Supercharging Satellite Data

Impression of EDRS high-speed feeder link relays to Europe. Image courtesy of ESA.

Impression of EDRS high-speed feeder link relays to Europe. Image courtesy of ESA.

Satellite remote sensing is set for a speed turbo boost with the launch of the less than snappily named EDRS. The first node of the European Data Relay System (EDRS), which is effectively a space based satellite data super highway, was launched last Saturday.

Most satellites send data back to Earth only as they pass over ground receiving stations. In addition, they have an orbital track that takes them across the entire planet, travelling at speeds of around 7 000 miles per hour, which means they are only in range of a single receiving station for approximately 10 minutes of each orbit. Given the size of Earth observation (EO) datasets, there are limits to the speed EO data can be sent back from space and it becomes increasingly difficult to download the full amount of data that can be collected. This is partially offset by having a network of ground receiving stations across the world. For example, Landsat has an international ground station (IGS) Network that includes three stations in the USA alongside 15 in other countries across the world.

The EDRS works in a different way. It is based in a much higher orbit than many EO satellites, an orbit called geostationary, which means that the satellite remains above the same place on Earth at all times and thus is in constant contact with its ground station. ERDS collects data from EO satellites by laser, and can stay in contact with the satellites for a much longer period because of its higher height. Once the EDRS has received the data, it immediately relays the data to its ground station.

EDRS-A was launched by piggybacking the Eutelsat 9B satellite, whilst a second satellite, curiously called EDRS-C, is due to launch in 2017. The International Space Station will also be connected up in 2018, and a third satellite is planned for launch in 2020 and will sit over the Asia-Pacific region. It will require further satellites to provide twenty-four hour all orbit data relay coverage.

After a significant testing phase, EDRS is expected to go into service this summer. The European Commission’s Copernicus Programme will be the first major customer, relaying data from its Sentinel satellites.

Once fully operational the system will be capable of relaying up to 50 terabytes of data each day at speeds of up to 1.8 gigabits per second, which is about 90 to 100 times faster than a typical internet connection.

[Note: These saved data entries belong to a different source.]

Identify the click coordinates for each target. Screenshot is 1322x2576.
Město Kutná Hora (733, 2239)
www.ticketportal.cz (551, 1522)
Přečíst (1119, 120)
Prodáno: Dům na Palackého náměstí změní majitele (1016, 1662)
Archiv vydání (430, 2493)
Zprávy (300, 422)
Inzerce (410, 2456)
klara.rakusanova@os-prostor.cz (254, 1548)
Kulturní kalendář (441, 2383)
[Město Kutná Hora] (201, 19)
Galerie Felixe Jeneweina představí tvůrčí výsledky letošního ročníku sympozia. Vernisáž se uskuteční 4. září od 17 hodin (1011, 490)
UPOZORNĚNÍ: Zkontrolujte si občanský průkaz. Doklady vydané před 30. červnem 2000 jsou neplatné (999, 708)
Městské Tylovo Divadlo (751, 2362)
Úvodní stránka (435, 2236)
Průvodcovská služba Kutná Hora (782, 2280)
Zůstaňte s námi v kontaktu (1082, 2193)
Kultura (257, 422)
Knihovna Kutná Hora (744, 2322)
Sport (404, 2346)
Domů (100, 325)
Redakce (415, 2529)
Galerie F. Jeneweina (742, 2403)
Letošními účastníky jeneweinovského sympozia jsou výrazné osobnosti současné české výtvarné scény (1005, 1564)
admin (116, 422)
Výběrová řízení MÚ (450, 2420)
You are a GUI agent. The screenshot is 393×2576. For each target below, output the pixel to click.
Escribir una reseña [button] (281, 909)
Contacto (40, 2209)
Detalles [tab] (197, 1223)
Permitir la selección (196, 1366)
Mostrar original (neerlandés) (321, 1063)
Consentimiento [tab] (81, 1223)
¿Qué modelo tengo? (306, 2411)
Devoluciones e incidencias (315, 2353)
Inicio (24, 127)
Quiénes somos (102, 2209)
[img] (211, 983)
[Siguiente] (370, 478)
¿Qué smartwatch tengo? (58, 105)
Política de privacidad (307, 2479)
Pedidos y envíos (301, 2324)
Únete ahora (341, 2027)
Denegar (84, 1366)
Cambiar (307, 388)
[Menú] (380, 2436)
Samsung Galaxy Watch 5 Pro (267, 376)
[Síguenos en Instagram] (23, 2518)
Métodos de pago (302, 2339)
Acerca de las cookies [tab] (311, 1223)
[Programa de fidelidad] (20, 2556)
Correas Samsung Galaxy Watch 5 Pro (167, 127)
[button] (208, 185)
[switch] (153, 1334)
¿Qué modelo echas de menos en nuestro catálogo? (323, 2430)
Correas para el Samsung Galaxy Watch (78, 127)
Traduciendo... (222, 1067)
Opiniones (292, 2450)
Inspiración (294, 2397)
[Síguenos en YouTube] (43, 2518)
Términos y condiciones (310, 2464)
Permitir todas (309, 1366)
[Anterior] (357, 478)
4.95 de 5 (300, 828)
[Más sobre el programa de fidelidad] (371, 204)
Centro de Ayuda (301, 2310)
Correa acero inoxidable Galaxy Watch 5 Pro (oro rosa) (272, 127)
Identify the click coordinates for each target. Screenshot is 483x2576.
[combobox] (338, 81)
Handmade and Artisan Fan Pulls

This will dramatically improve access to time-critical data, and will benefit a variety of applications including:

  • Rescue and disaster relief teams that need EO data to focus and support their work.
  • Monitoring fast moving environmental issues such as forest fires, floods, pollution incidents and sea ice zones.
  • Government and security services that could utilise real time data to support their aircraft and unmanned aerial observation vehicles.
  • Monitoring of illegal fishing or piracy events.

EDRS will certainly supercharge EO and remote sensing, offering new opportunities for the provision of near real time applications to a variety of users.